* ЗАДАНИЯ *
[a] Перепишите фрагмент текста о постсоветской интеграции, начиная со слов «Ведущий: Мой финальный» и продолжая до слов «непременно была пройдена?» включительно. Переименуйте в нем «ЕвразЭС» в «ЕАЭС».
[b] Продолжите текст о постсоветской интеграции, начав сразу после его последнего предложения.

---------- ИСХОДНЫЙ ТЕКСТ ----------

Ведущий: Мой финальный вопрос прямо параллелен и
является рифмой к первому вопросу. Я утверждал, что «точка невозврата» в этих
интеграционных процессах, в прекращении процессов дезинтеграционных в группе
стран, не на всем постсоветском пространстве, а в группе стран уже пройдена. В
большинстве своем вы это отрицали. Сомнения, которые высказывались, подтверждают
то, что, видимо, это не так. Тогда я задаю финальный вопрос такой: где эта
«точка невозврата» лежит, что должно быть достигнуто в рамках ЕвразЭС, в рамках
ОДКБ, в рамках Единого Экономического пространства, в рамках любых структур на
постсоветском пространстве, вне СНГ или в целом в системе СНГ, что должно быть,
чтобы эта точка непременно была пройдена?
В.
Игрунов: Необходим целый комплекс факторов. Ясное осознание своей
культурной общности, создание реально единого рынка, чтобы у нас двигались не
только товары свободно, но и капиталы, услуги, люди – известный комплекс. Но что
самое главное, должны быть созданы общие институты, общий парламент, общие
исполнительные органы. То есть политическая надстройка. Только тогда, когда они
будут созданы, мы можем говорить, что «точка невозврата» пройдена, но для того,
чтобы ускорить в этой конкуренции, при этом дефиците времени, ускорить эти
процессы, нам нужна четко сформулированная идеология движения вперед.

---------- ПРЕДОСТАВЛЕННЫЕ ДАННЫЕ ----------

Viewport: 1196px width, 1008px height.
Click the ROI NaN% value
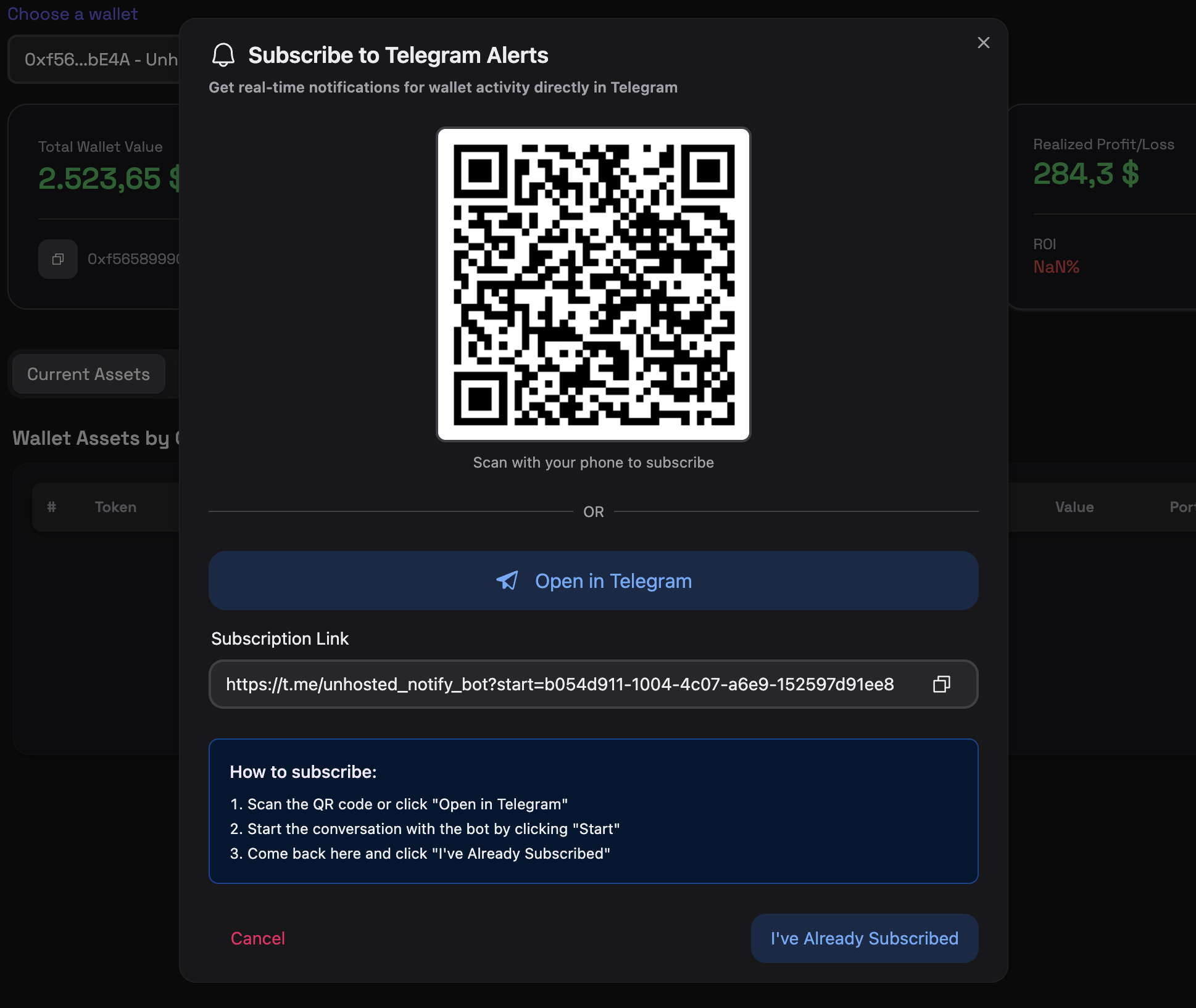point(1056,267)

----------
---------- ПРЕДОСТАВЛЕННЫЕ ДАННЫЕ ----------

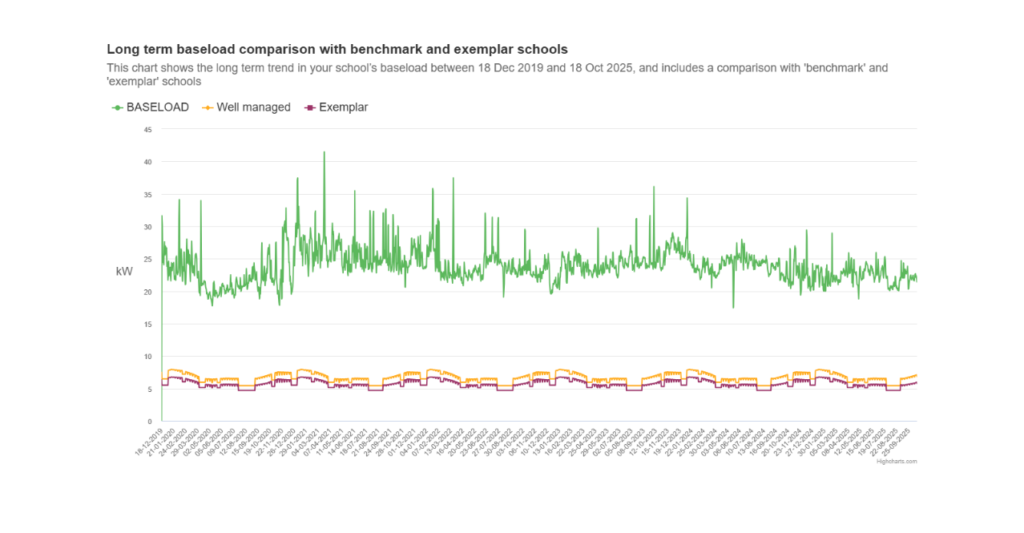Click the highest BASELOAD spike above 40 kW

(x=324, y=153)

----------
---------- ПРЕДОСТАВЛЕННЫЕ ДАННЫЕ ----------

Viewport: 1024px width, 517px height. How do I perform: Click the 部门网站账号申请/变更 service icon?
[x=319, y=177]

----------

* ОТВЕТЫ *
[a]
Ведущий: Мой финальный вопрос прямо параллелен и
является рифмой к первому вопросу. Я утверждал, что «точка невозврата» в этих
интеграционных процессах, в прекращении процессов дезинтеграционных в группе
стран, не на всем постсоветском пространстве, а в группе стран уже пройдена. В
большинстве своем вы это отрицали. Сомнения, которые высказывались, подтверждают
то, что, видимо, это не так. Тогда я задаю финальный вопрос такой: где эта
«точка невозврата» лежит, что должно быть достигнуто в рамках ЕАЭС, в рамках
ОДКБ, в рамках Единого Экономического пространства, в рамках любых структур на
постсоветском пространстве, вне СНГ или в целом в системе СНГ, что должно быть,
чтобы эта точка непременно была пройдена?

[b]
Ведущий: Григорий Алексеевич…
Г.
Рапота: В экономической области «точка невозврата» для меня - это
создание Таможенного союза, потому что он как раз связан с созданием
национальных институтов, то, о чем сейчас говорилось. Таможенный союз будет, я
буду спокоен.
Ведущий: А если еще и единая валюта?
Г.
Рапота.: Единая валюта - это дальше. Это закрепление.
Ведущий: Игорь Владимирович…
И.
Задорин: Мне бы хотелось тут два фактора выделить. Первое.
Бизнес-субъекты не объединяются до тех пор, пока у них не пройдет период
первоначального накопления капитала. До этого это будет либо поглощение, либо
как-то по-другому называться. А объединение может быть только тогда, когда эти
субъекты уже состоялись. В этом смысле элиты в каждой из интегрирующихся стран
должны пройти этот период первоначального накопления символического и
административного капитала. Заметим, что в лучшем случае интегрируются те
страны, те элиты, где они уже себя чувствуют достаточно устойчиво, и в этом
смысле очень хорошо понимают и свои интересы, и вектор развития. С ними, по
крайней мере, понятно, о чем можно вести речь. И второй фактор очень важный. Это
все-таки то, что и сами народы, население, граждане этих стран должны тоже
пережить то, что мы говорили, для россиян. Это известный комплекс поражения и
некоторой обиды, связанный с разводом. Они должны это усвоить, пережить и точно
так же и население, граждане других стран СНГ должны изменить свое
отношение.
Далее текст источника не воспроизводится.